I don't know how I feel as this anniversary approaches. Part of me is missing. I no longer receive a  news report about all the horrible things happening in the world. Nor do I know if the sun will shine. I no longer have a sound man, a confidant, a companion. I see older couples holding hands or chatting away and I am angry. Rob and I thought we'd have more time - at least until we were eighty. He wanted to return to Japan with me and now I must go alone and I am a little scared. 
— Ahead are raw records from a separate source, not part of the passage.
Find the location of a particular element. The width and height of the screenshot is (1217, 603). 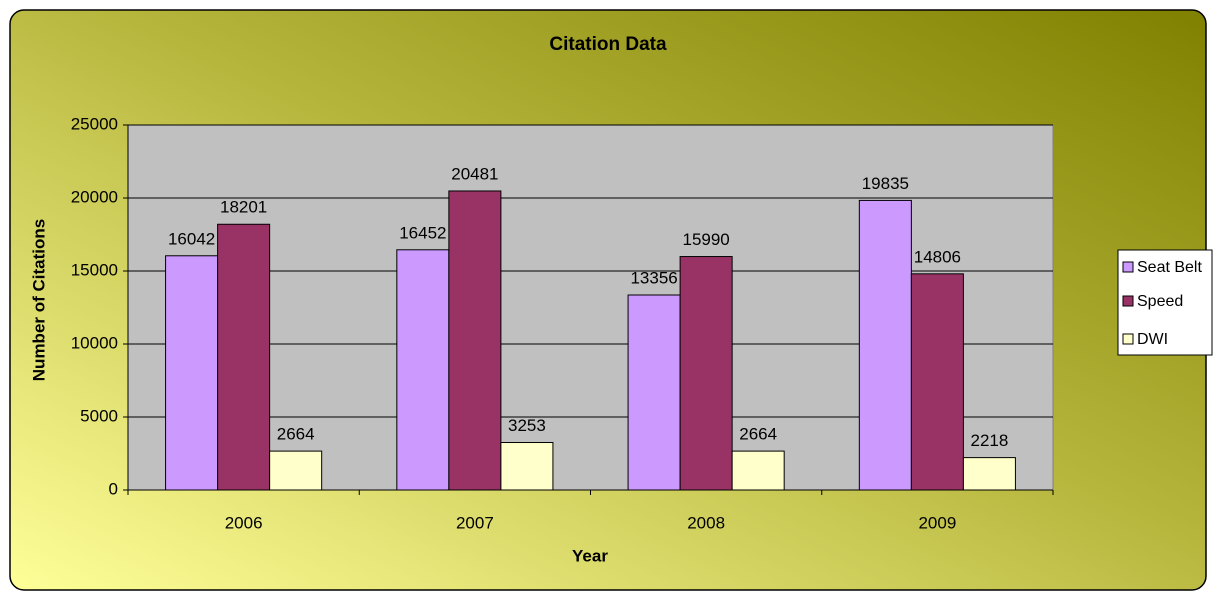

y-axis-title: Number of Citations is located at coordinates (38, 300).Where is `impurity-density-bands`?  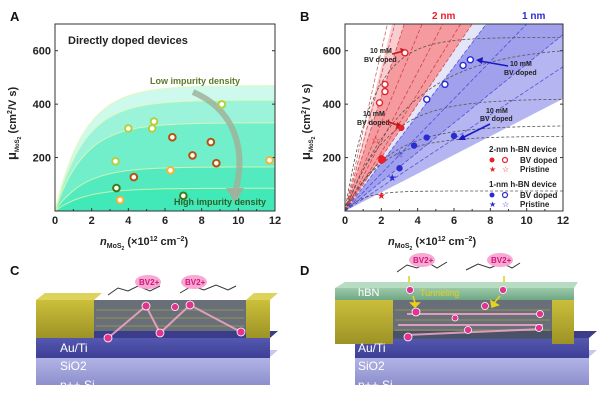
impurity-density-bands is located at coordinates (164, 148).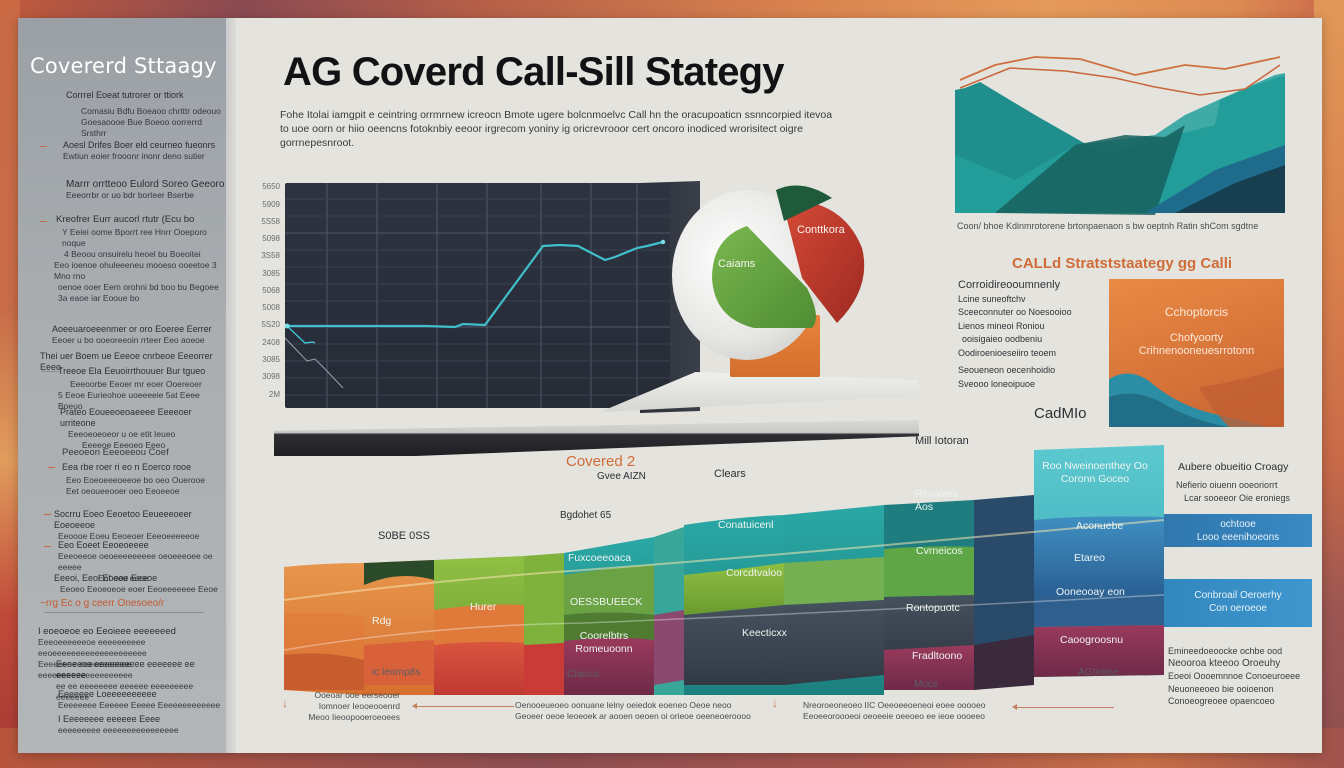 This screenshot has height=768, width=1344. Describe the element at coordinates (116, 452) in the screenshot. I see `sidebar-highlight: Peeoeon Eeeoeeou Coef` at that location.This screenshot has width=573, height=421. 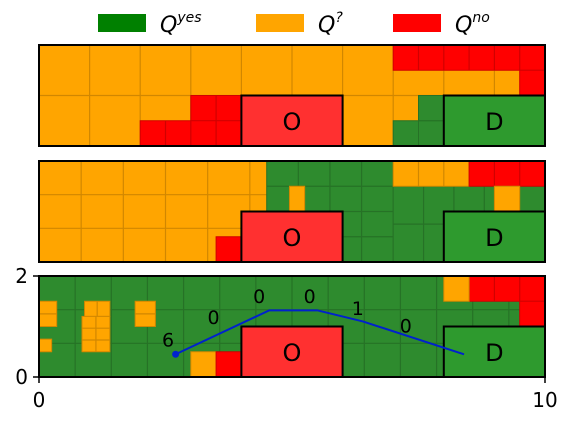 I want to click on trajectory-line, so click(x=320, y=332).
I trusted him, even when he infuriated me. He spent so many hours, worrying about his ailments. He  could have been loving me. His death has brought home that one day I will die and leave a pile of stuff. I would like to leave as little as possible for my children to dispose of. In turn, this makes me question what is important, what do I need, what do I love.

When I was in London recently, I went to the Royal Academy to see the work of Angelica Kaufmann, a Swiss Neoclassical painter and what I loved most was the fashion - rich fabrics on the men and delicate flowing dresses on the women. Both sexes' garments were trimmed with gorgeous intricately-pattered lace. After, I went shopping and found a net crinoline  (like a long ballet tutu) and bought it. The other night, when I was going out to dinner, I felt drab and listless, I decided to wear my crinoline skirt under a long linen coat and walk the several kilometers to the location. The evening turned out to be a great escape - more than one glimpse of beauty. 

I am beginning to accept that Rob is no longer - not that I find it easy or like it. I don't but now I have to discover how to live alone and find pleasure.